2 messages · gj, Spencer Graves

gj
#
Hi,

I need to derive a time series that represents the first derivative of an
original time series. The function coefDeriv in the cyclones package seemed to
be the ticket, but I'm not sure if I am interpreting the output of the function
correctly...or even using the function correctly.

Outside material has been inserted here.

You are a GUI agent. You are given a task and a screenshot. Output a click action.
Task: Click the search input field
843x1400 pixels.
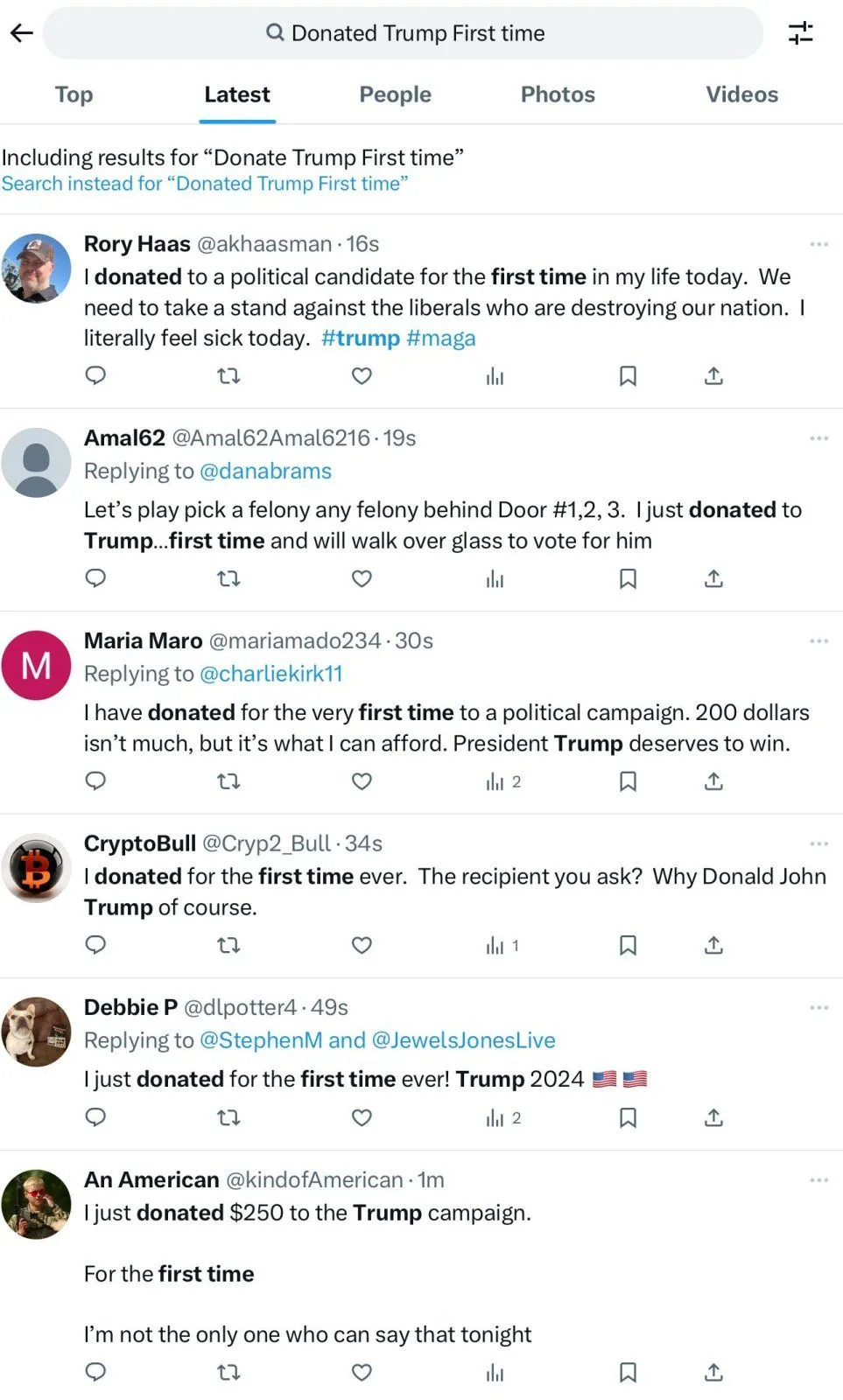click(403, 33)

This is a snipbit of what I've been trying:
--------
library(cyclones)

## read in my 1-column of values, each line is a different time step
ts.table <- read.table("timeseries.1d")
ts.values <- ts.table[,1]

## first calculate coefficients to pass to coefDeriv
ts.coef <- coefFit(ts.values)

d.ts <- coefDeriv(ts.coef)
-------

However, when I try to look at d.ts$y.deriv, assumning that this will plot the
derivative I want, all the numbers are huge (on the order of e+02 to e+08) when
my original time series ranged from 0 to 970. Am I going about this the wrong
way? Or are there other tools that would lead me to estimating the derivative
of a time series?

Thanks in advance for any help!
g
3 days later
#
First, I have to say that R is great.  I'd never heard of "cyclone" 
before I read your post, but in only a couple of minutes, I was able to 
install it, try it out, and form a (perhaps erroneous) opinion thereof.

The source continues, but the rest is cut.